--- TEXT SHOWN ---
** BEGIN **

When we first saw the bridge it didn’t inspire our confidence.  It consists of a cable of multiple ropes bound together for a foot path, two ropes at waist height for hand rails and cross bracing of shorter ropes to keep everything swaying in the same direction. Somehow when he said he’d built a bridge, we’d thought he meant something sturdy and of wood.  We’d brought the kids. One of the major problems with trusting the bridge was that we couldn’t see the attachment on the other side. He’d had to tie off back in the woods because the bank-side trees were unstable.

We eventually crossed the bridge, but before doing so, we examined the attachment we could see, assuring that it was well engineered. We discussed that this particular friend is a craftsman who doesn’t do things halfway. We decided we could trust him. Then, we put our faith in his creation by crossing the bridge.

Reason could only take us so far. We could use our intelligence to decide if the bridge was safer than the rain-swollen river. Our dogs had already jumped in and swam it, but had disappeared around the bend before they gained the other side. The bridge was definitely our best option, especially with our seven-year-old in tow. But reason could only take us so far. At that point where it ran out of steam, we had to gamble on our friend’s skills at bridge-making and trust our fate to three ropes and a tie-off we couldn’t see.

Obviously we survived. And, we returned to the bridge this last summer.  Coming upon it, we briefly glanced at the tie-off on our side of the river to assure it had been well-maintenanced and then we set off across the bridge. Gone was the debate, the angst, the fear. We had faith in the bridge. The uninitiated friend with us was not so certain and he ended up wading the river rather than trusting the bridge. Even after seeing us do it, he was certain we were nuts for trusting the bridge. Watching our Labs rescue him when he lost his footing in the rapids, we weren’t convinced he was the wise one.

This analogy speaks to faith. In faith, we can follow reason so far, but at some point, we must trust what we cannot wholly know.  We must gamble that God is Who He says He is and that He will keep His promises if we do what He asks.  We can’t be wholly certain of the outcome until we’ve placed our faith in Him. At the outset, we have doubts. Maybe this is foolishness, believing in a deity. We’ve seen evidence for Him, but we can’t be absolutely certain of our interpretation of the evidence until we trust Him. We can’t examine all of the evidence until we reach the other side of the bridge. As Blaise Pascal noted, however, unlike the bridge, we have nothing to lose if we believe and are wrong and everything to lose if we choose not to believe and are later proven wrong.  Trusting to faith is a whole lot safer than trusting in woodland bridges.

** END **

--- EXERCISE INSTRUCTIONS ---
Repeat, word for word, the stretch of the rope bridge passage from "When we first" through "trees were unstable.".

--- DATA EXTRACT ---
** BEGIN **

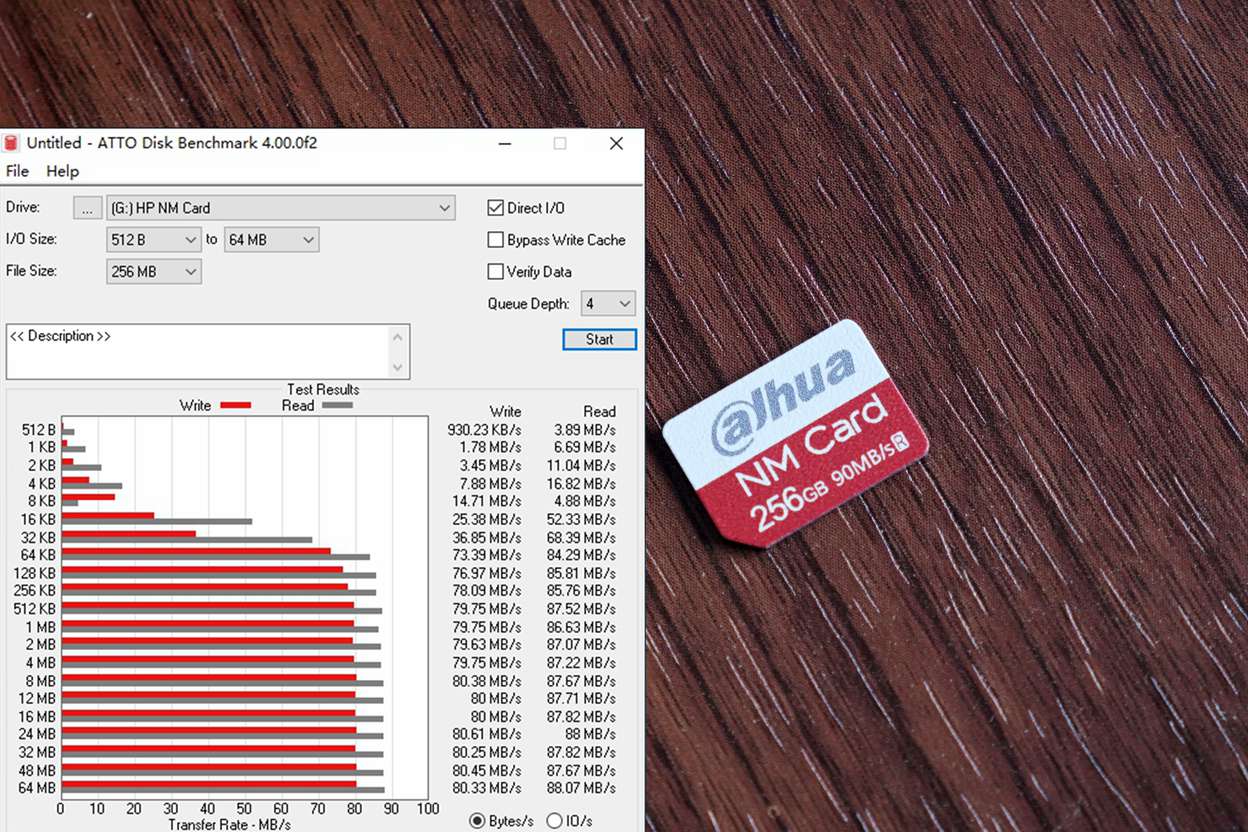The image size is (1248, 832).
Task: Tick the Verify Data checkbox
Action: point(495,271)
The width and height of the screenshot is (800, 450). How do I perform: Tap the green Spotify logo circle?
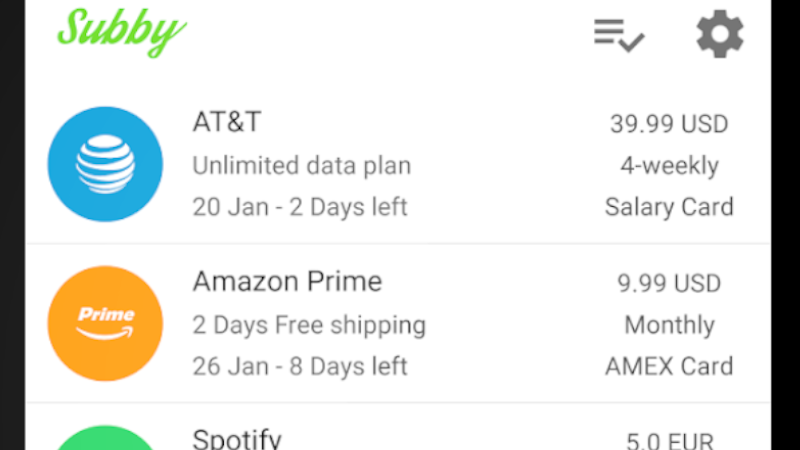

** END **

--- OUTPUT FOR THIS EXERCISE ---
When we first saw the bridge it didn’t inspire our confidence.  It consists of a cable of multiple ropes bound together for a foot path, two ropes at waist height for hand rails and cross bracing of shorter ropes to keep everything swaying in the same direction. Somehow when he said he’d built a bridge, we’d thought he meant something sturdy and of wood.  We’d brought the kids. One of the major problems with trusting the bridge was that we couldn’t see the attachment on the other side. He’d had to tie off back in the woods because the bank-side trees were unstable.